== What you are asked to do ==
Go through the data below and return each line containing the word "full".

......

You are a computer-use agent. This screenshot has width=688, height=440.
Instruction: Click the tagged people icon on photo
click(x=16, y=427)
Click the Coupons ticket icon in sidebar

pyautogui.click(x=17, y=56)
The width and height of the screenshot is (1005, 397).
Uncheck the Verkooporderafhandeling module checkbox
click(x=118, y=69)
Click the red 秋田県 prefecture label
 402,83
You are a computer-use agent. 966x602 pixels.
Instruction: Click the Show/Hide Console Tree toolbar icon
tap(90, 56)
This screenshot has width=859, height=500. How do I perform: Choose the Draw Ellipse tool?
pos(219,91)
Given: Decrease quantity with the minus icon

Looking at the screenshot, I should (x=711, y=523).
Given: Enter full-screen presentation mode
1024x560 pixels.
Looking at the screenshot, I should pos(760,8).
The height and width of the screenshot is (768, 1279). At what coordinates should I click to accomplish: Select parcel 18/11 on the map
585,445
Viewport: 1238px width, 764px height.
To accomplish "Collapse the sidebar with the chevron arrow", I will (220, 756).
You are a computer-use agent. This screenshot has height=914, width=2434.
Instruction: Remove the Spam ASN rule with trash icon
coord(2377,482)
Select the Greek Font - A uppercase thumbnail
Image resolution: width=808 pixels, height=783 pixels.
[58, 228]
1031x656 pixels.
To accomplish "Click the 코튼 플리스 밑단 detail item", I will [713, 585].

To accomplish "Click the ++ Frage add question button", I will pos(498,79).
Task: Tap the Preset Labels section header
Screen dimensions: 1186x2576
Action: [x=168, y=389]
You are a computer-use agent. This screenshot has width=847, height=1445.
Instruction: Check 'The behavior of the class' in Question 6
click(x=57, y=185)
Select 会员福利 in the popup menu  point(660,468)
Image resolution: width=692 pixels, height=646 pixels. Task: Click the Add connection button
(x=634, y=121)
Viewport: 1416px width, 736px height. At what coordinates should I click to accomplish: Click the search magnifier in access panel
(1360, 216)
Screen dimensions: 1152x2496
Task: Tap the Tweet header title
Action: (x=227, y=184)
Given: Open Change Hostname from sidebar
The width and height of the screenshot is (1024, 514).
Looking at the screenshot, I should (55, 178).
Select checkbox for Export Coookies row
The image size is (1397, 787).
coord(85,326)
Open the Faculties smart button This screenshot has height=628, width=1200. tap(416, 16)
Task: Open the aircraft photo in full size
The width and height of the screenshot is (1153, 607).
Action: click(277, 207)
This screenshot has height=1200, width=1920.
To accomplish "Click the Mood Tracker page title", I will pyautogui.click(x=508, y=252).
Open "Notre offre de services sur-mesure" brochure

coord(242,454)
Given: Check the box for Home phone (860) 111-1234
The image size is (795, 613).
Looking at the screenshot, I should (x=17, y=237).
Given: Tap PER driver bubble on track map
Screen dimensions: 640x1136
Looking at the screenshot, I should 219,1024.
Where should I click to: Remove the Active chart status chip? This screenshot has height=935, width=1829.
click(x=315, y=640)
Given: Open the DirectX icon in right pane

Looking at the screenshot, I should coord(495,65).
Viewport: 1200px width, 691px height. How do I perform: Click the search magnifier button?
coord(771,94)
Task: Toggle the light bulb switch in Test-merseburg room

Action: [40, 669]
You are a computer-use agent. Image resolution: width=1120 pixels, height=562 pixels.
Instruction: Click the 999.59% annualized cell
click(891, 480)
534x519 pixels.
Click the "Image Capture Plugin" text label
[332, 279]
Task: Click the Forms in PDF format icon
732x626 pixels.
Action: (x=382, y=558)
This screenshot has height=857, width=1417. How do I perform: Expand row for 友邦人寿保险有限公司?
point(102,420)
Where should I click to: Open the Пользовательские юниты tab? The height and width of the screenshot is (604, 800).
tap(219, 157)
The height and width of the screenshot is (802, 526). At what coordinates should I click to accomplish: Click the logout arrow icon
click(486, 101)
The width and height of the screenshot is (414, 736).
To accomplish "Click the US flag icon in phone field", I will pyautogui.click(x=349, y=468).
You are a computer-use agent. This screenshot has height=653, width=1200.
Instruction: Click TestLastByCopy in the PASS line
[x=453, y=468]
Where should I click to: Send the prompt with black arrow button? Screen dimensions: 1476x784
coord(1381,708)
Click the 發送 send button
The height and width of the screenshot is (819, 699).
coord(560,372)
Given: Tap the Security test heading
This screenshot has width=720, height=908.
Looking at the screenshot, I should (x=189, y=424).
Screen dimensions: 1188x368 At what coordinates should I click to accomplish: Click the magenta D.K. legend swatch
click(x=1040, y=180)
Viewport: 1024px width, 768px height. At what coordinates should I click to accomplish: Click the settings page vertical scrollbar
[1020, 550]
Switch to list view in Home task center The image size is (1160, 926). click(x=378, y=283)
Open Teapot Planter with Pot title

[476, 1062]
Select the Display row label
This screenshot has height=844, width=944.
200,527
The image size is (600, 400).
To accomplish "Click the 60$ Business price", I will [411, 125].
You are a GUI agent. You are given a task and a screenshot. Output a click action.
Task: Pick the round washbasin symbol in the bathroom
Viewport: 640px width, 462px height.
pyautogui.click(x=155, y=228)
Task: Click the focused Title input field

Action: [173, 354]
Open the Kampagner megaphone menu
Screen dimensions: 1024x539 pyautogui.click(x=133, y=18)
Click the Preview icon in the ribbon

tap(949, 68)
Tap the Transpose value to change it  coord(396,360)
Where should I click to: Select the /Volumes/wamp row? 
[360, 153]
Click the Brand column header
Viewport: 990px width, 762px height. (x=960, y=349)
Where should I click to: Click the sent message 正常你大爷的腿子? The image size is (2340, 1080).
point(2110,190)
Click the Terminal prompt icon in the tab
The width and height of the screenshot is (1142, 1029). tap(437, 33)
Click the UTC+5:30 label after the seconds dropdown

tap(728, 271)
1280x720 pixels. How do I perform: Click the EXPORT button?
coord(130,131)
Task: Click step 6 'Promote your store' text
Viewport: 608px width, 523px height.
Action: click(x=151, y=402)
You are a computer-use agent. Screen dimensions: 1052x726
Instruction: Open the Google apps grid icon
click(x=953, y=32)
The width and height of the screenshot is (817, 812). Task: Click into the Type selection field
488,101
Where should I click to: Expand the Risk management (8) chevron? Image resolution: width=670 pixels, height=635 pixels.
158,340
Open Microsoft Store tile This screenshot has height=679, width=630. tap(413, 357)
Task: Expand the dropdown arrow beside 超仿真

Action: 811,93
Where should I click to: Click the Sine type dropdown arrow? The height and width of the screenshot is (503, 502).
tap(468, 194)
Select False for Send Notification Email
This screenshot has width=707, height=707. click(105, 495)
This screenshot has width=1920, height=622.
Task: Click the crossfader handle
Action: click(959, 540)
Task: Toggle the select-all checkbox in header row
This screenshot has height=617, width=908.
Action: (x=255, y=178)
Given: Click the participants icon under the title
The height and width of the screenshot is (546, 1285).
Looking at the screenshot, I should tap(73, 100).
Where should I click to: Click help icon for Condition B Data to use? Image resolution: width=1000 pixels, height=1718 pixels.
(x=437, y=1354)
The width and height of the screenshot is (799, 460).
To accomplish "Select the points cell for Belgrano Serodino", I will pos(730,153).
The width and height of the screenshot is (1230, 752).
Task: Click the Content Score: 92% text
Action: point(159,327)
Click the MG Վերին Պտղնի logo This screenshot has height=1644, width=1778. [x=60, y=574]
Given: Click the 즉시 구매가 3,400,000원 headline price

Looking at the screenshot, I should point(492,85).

......

== Solution ==
Given: Enter full-screen presentation mode
Task: Open the aircraft photo in full size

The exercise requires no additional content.